» **What you have to do**
Return exactly the lines of the records below, starting at the line that contains "Flyscreen clips - suits" and ending at the line that contains "Best Website Builder (56, 2498)", with both of those lines kept.

++++ Given records

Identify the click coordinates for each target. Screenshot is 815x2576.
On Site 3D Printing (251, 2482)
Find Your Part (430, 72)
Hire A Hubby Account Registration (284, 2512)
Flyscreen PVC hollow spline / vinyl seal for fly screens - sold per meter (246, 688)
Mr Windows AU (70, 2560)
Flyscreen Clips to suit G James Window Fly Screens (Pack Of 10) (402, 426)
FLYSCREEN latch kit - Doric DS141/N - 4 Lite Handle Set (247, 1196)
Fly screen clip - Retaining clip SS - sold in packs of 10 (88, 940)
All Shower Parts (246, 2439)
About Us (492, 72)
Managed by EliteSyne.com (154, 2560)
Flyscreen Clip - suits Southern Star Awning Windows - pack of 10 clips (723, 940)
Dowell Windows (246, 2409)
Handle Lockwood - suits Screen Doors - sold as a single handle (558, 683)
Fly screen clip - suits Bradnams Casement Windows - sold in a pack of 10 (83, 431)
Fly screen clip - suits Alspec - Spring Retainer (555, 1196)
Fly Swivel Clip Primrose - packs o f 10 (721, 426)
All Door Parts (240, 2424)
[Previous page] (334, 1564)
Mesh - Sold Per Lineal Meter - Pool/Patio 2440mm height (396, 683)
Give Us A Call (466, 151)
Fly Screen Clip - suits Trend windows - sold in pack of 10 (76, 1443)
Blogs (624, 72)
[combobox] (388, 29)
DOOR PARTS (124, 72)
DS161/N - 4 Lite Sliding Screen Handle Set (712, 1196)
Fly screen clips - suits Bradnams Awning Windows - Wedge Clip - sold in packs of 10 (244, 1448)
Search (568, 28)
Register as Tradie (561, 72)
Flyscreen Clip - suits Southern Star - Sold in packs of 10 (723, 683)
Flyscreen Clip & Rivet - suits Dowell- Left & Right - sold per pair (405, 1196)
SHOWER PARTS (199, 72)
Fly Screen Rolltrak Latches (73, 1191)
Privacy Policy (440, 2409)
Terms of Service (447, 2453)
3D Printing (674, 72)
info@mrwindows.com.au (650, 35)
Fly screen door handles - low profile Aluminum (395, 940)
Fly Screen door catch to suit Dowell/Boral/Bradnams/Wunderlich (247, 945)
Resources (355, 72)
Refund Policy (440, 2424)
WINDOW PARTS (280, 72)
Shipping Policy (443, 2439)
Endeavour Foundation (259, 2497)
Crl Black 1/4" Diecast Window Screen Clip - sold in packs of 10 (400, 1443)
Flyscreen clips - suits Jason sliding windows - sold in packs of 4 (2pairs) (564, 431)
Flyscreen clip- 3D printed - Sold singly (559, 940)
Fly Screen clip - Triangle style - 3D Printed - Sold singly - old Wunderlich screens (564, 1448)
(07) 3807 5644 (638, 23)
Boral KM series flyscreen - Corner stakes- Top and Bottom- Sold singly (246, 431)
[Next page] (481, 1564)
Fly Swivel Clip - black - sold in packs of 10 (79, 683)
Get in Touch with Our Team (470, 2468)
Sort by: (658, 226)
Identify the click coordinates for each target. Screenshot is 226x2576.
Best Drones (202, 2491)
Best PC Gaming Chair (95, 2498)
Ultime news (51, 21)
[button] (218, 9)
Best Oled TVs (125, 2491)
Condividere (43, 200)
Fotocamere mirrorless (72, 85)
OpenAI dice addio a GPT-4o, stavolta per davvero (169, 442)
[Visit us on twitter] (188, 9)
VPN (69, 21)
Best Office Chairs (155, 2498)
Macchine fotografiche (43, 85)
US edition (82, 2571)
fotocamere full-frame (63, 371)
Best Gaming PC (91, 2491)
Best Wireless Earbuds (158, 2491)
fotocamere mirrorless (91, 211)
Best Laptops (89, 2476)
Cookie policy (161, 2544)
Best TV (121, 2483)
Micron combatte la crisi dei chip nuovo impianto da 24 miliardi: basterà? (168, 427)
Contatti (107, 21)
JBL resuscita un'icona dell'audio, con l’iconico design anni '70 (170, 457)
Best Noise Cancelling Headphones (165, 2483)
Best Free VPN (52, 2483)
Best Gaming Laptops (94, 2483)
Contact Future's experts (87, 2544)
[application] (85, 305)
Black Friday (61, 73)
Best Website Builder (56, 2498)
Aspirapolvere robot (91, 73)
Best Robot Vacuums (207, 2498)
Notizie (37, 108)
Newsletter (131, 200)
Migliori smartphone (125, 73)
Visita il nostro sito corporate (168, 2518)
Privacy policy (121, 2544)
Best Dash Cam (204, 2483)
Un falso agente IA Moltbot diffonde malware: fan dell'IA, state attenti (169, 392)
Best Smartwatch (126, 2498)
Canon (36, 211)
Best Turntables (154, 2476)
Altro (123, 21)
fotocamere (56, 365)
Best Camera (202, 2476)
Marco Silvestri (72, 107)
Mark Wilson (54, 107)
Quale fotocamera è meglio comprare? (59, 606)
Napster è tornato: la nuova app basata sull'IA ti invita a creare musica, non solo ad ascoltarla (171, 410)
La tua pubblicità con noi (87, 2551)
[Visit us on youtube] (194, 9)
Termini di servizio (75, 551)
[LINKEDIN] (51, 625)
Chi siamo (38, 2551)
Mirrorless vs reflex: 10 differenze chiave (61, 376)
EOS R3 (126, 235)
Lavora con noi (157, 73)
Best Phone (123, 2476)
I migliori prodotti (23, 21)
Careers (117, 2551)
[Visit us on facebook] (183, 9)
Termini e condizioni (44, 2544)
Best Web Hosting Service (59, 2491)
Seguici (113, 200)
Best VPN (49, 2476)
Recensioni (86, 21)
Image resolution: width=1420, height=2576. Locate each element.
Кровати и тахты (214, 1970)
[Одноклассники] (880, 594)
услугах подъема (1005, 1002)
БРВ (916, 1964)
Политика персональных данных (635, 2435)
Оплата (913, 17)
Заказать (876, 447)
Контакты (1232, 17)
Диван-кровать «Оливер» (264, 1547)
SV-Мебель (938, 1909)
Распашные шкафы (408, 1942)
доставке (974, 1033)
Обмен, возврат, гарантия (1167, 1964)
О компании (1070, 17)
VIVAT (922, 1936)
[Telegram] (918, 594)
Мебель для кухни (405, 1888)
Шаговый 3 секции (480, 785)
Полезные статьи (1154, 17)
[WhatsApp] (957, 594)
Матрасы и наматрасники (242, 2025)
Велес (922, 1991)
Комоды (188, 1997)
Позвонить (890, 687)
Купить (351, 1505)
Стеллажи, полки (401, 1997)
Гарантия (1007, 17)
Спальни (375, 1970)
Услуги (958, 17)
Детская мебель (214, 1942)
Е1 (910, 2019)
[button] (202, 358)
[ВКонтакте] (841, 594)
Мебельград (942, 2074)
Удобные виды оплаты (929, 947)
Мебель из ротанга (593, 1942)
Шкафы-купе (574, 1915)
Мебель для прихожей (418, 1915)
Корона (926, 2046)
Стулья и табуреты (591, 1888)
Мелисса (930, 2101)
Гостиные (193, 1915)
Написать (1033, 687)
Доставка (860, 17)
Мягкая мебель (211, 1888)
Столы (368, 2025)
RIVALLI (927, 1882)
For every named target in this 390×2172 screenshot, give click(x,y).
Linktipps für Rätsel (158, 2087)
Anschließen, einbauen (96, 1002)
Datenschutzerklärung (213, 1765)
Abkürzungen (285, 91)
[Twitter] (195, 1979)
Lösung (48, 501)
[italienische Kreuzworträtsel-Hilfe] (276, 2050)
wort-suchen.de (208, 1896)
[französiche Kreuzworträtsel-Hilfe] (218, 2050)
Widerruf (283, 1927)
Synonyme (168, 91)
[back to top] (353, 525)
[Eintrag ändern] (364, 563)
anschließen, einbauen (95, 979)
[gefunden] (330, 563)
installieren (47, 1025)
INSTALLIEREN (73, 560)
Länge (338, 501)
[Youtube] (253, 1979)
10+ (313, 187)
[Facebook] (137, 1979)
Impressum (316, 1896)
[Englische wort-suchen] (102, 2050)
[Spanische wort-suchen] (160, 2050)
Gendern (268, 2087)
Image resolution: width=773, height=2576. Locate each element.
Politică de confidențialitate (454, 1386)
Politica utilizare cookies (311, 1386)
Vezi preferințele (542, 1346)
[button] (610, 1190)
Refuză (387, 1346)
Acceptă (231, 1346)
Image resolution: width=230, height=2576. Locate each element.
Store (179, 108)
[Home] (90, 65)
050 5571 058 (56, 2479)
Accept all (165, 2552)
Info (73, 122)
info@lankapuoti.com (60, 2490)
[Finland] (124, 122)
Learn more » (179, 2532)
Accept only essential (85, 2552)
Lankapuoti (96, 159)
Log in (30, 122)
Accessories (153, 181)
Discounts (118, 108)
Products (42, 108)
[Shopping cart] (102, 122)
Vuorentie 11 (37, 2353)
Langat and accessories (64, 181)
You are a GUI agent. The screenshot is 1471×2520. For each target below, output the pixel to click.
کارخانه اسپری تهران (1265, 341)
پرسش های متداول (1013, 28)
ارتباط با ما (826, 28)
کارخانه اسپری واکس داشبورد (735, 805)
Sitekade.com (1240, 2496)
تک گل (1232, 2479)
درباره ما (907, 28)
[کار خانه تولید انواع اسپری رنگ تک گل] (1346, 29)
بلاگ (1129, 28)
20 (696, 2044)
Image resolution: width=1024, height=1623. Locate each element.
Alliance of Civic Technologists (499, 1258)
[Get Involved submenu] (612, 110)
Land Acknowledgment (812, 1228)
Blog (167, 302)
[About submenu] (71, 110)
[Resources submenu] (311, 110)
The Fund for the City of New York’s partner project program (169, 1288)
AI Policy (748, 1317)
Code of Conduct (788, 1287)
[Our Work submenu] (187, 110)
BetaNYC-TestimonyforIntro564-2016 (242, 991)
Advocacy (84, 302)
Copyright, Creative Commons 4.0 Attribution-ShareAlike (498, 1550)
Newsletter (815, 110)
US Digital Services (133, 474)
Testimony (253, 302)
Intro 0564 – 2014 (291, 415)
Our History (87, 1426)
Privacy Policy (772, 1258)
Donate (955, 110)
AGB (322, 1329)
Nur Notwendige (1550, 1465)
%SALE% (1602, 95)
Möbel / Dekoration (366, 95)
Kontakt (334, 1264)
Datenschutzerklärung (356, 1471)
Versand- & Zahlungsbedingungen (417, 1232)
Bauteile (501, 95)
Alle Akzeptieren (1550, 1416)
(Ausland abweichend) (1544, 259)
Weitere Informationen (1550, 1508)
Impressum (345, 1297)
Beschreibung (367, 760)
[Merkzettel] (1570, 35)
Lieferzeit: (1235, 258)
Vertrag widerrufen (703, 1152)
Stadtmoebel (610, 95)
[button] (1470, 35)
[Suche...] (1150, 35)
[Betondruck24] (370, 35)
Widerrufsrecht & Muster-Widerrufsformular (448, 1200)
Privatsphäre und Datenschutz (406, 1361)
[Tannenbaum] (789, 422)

++++++++

» **Solved exercise**
Flyscreen clips - suits Jason sliding windows - sold in packs of 4 (2pairs) (564, 431)
Flyscreen clip- 3D printed - Sold singly (559, 940)
Fly Screen clip - Triangle style - 3D Printed - Sold singly - old Wunderlich screens (564, 1448)
(07) 3807 5644 (638, 23)
Boral KM series flyscreen - Corner stakes- Top and Bottom- Sold singly (246, 431)
[Next page] (481, 1564)
Fly Swivel Clip - black - sold in packs of 10 (79, 683)
Get in Touch with Our Team (470, 2468)
Sort by: (658, 226)
Identify the click coordinates for each target. Screenshot is 226x2576.
Best Drones (202, 2491)
Best PC Gaming Chair (95, 2498)
Ultime news (51, 21)
[button] (218, 9)
Best Oled TVs (125, 2491)
Condividere (43, 200)
Fotocamere mirrorless (72, 85)
OpenAI dice addio a GPT-4o, stavolta per davvero (169, 442)
[Visit us on twitter] (188, 9)
VPN (69, 21)
Best Office Chairs (155, 2498)
Macchine fotografiche (43, 85)
US edition (82, 2571)
fotocamere full-frame (63, 371)
Best Gaming PC (91, 2491)
Best Wireless Earbuds (158, 2491)
fotocamere mirrorless (91, 211)
Best Laptops (89, 2476)
Cookie policy (161, 2544)
Best TV (121, 2483)
Micron combatte la crisi dei chip nuovo impianto da 24 miliardi: basterà? (168, 427)
Contatti (107, 21)
JBL resuscita un'icona dell'audio, con l’iconico design anni '70 (170, 457)
Best Noise Cancelling Headphones (165, 2483)
Best Free VPN (52, 2483)
Best Gaming Laptops (94, 2483)
Contact Future's experts (87, 2544)
[application] (85, 305)
Black Friday (61, 73)
Best Website Builder (56, 2498)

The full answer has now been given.